■ Prompt
Every line from the one with "The image size is (1280, 800)." to the end of the listing, and nothing else, is to be printed exactly; please leave the pictures out.

═════ Dataset excerpts ═════

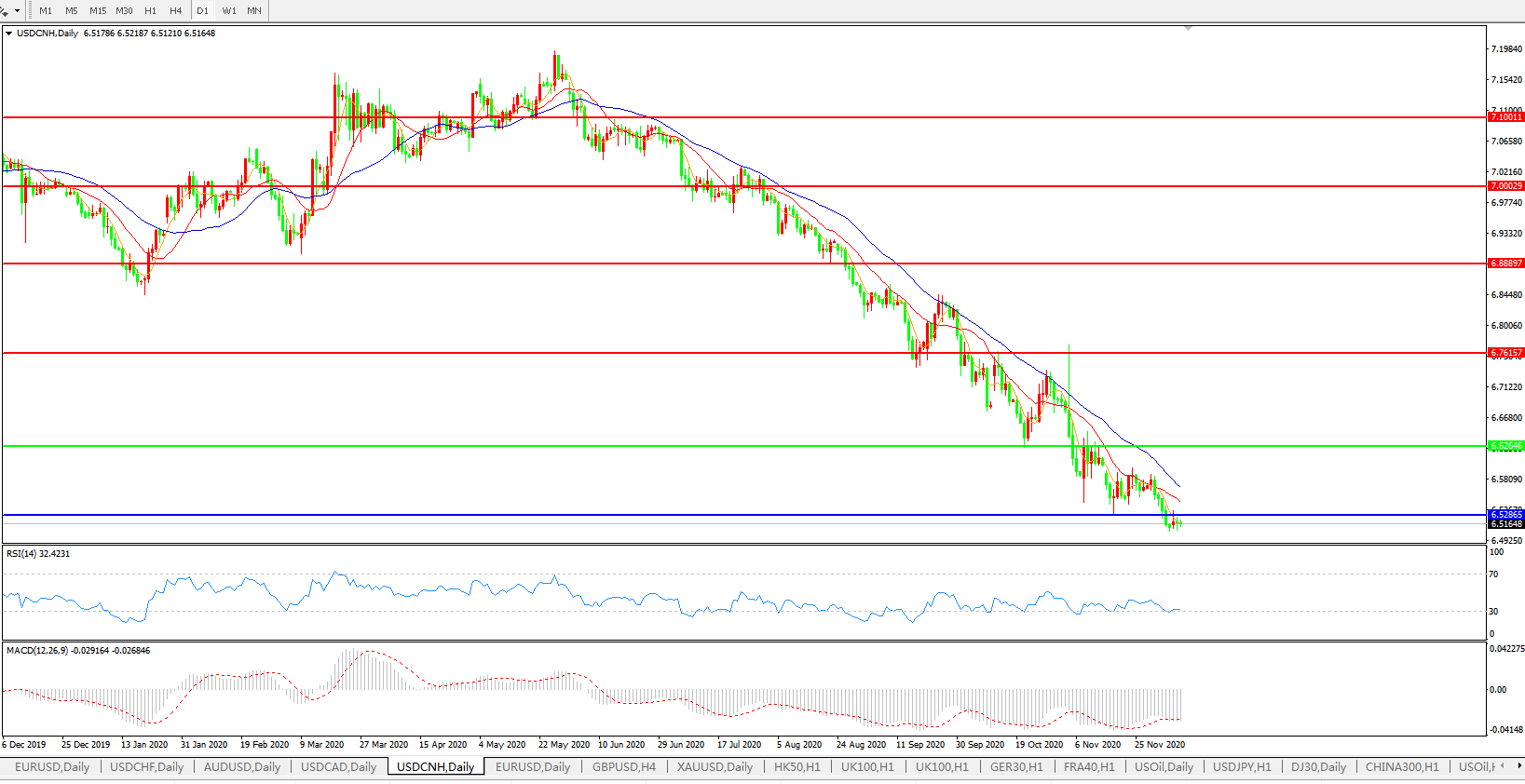Open the DJ30,Daily chart tab
Image resolution: width=1525 pixels, height=784 pixels.
[x=1318, y=767]
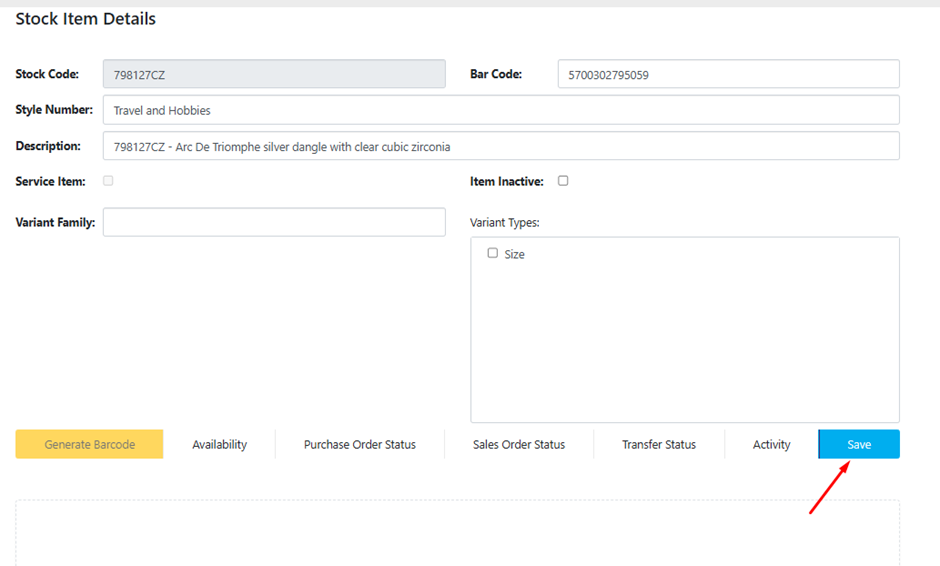This screenshot has width=940, height=566.
Task: View the Sales Order Status tab
Action: [518, 444]
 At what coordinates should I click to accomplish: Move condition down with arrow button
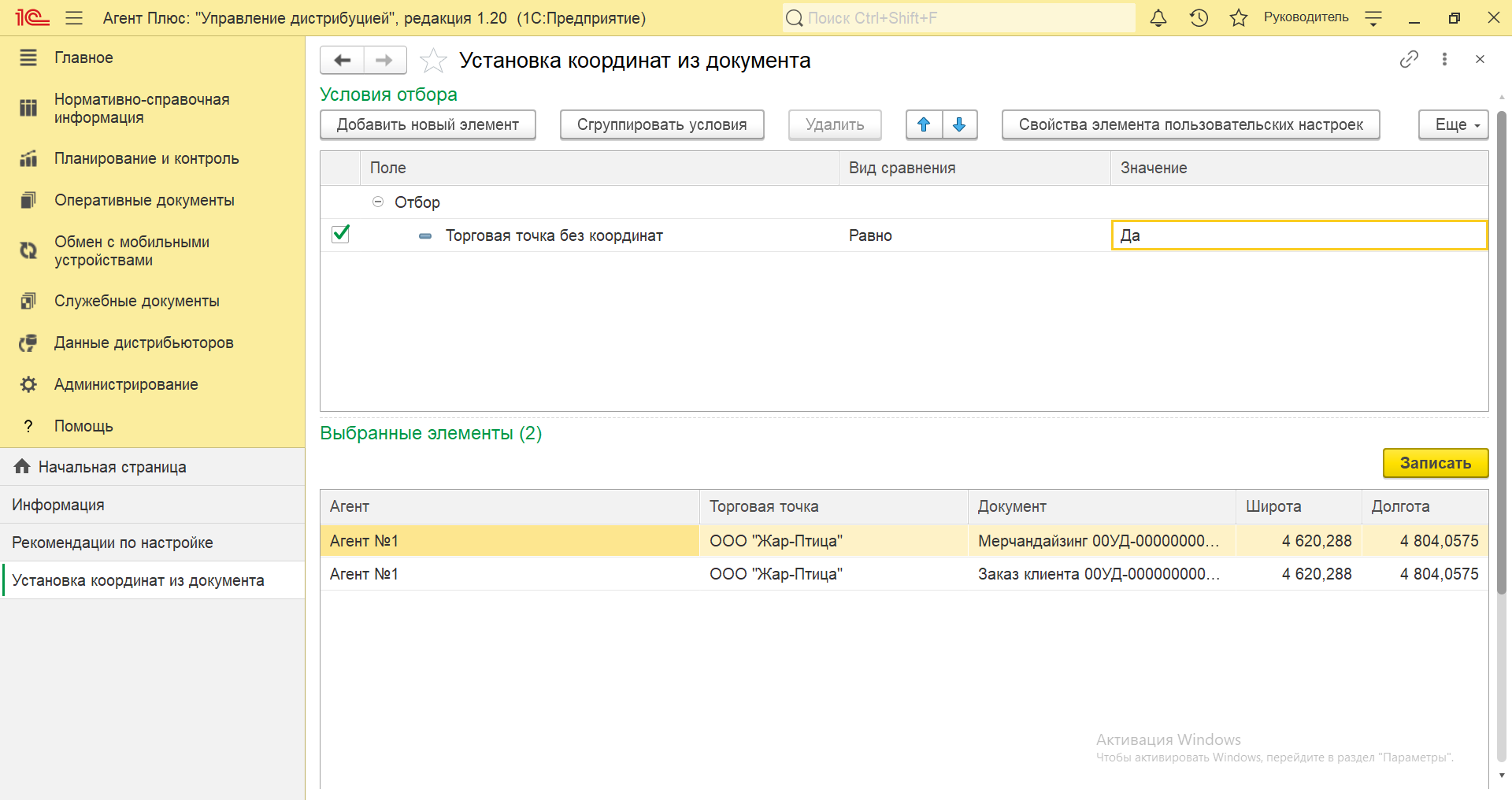pyautogui.click(x=959, y=124)
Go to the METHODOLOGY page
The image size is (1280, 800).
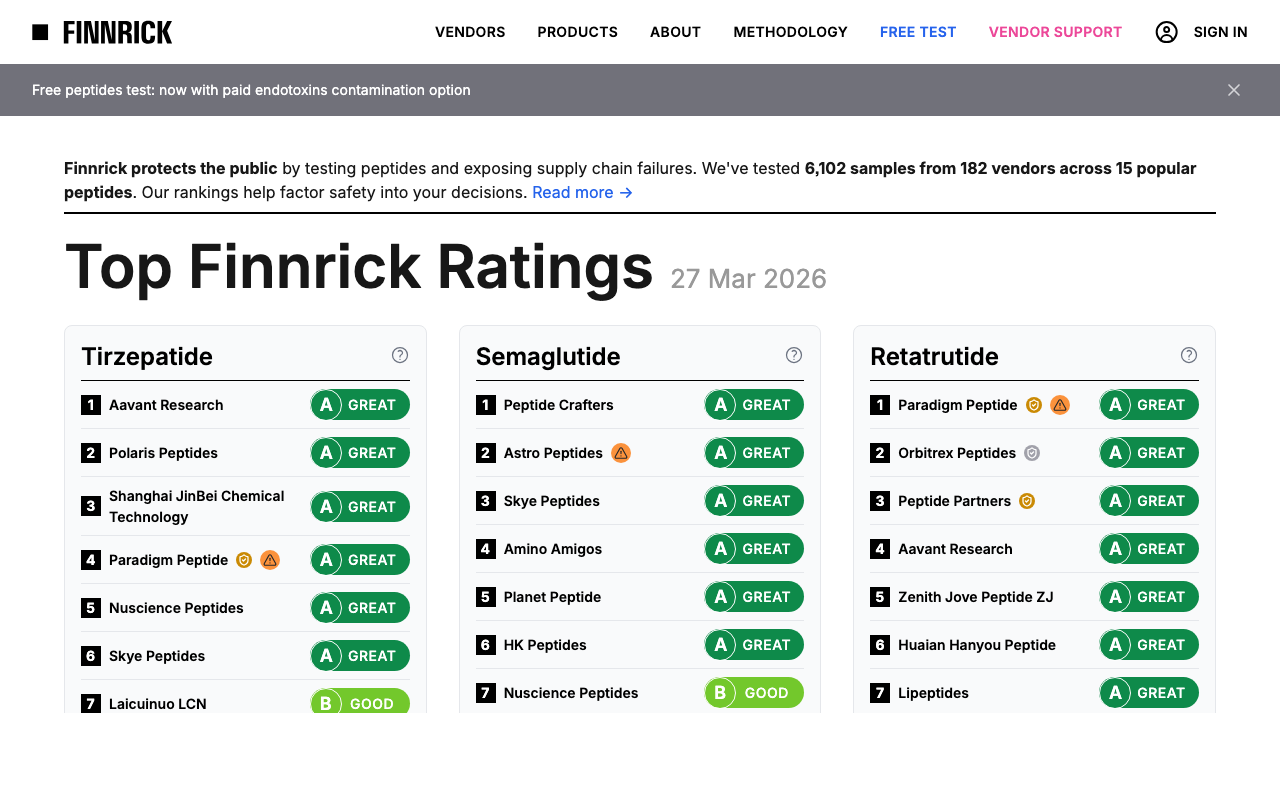coord(790,32)
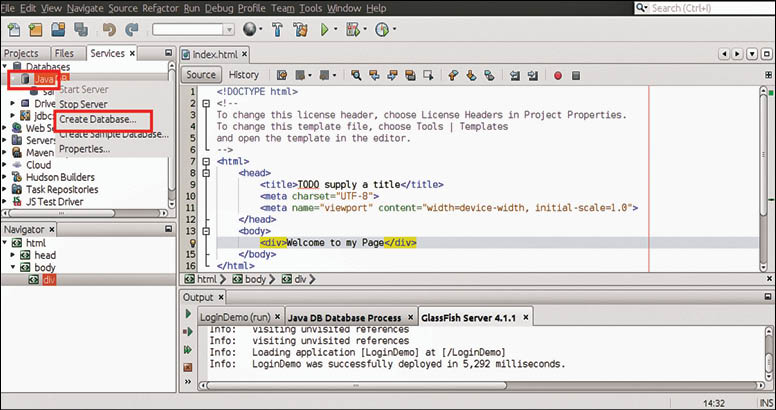Collapse the html fold marker in editor gutter
The width and height of the screenshot is (776, 410).
207,160
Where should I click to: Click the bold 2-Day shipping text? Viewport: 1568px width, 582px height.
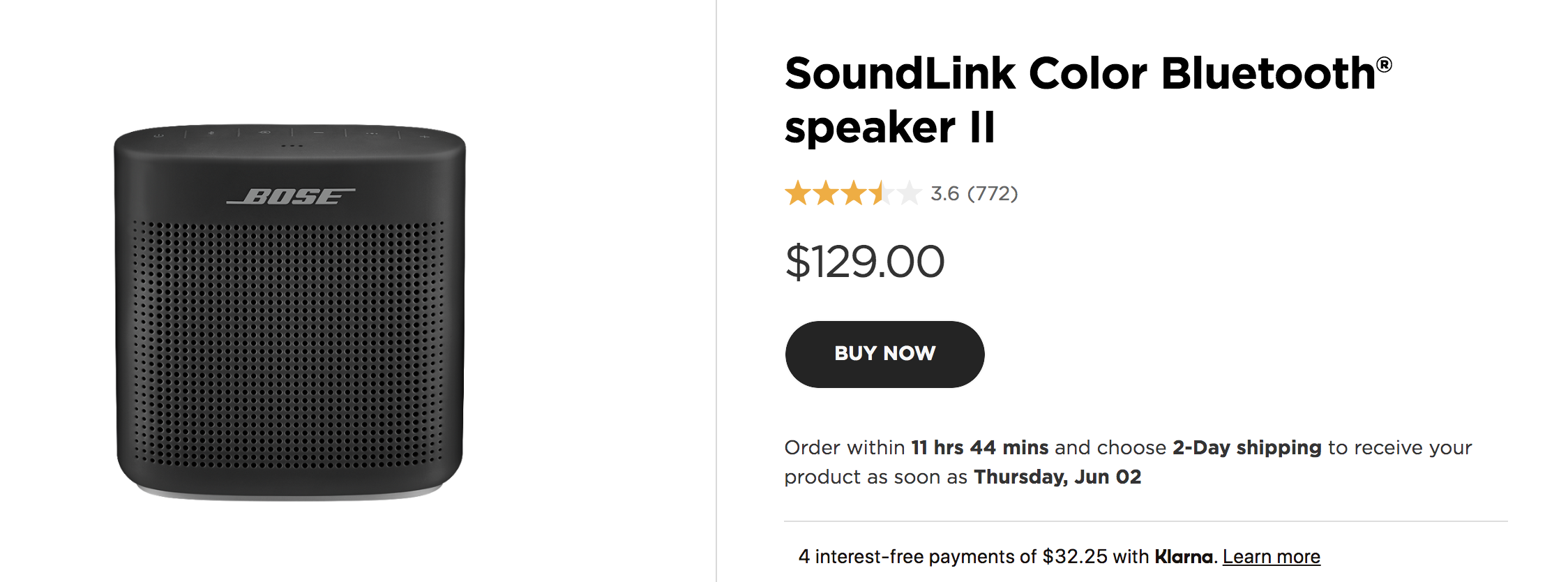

═════

■ Response
The image size is (1280, 800).
coord(790,32)
Collapse the html fold marker in editor gutter
The width and height of the screenshot is (776, 410).
207,160
Where should I click to: Click the bold 2-Day shipping text? Viewport: 1568px width, 582px height.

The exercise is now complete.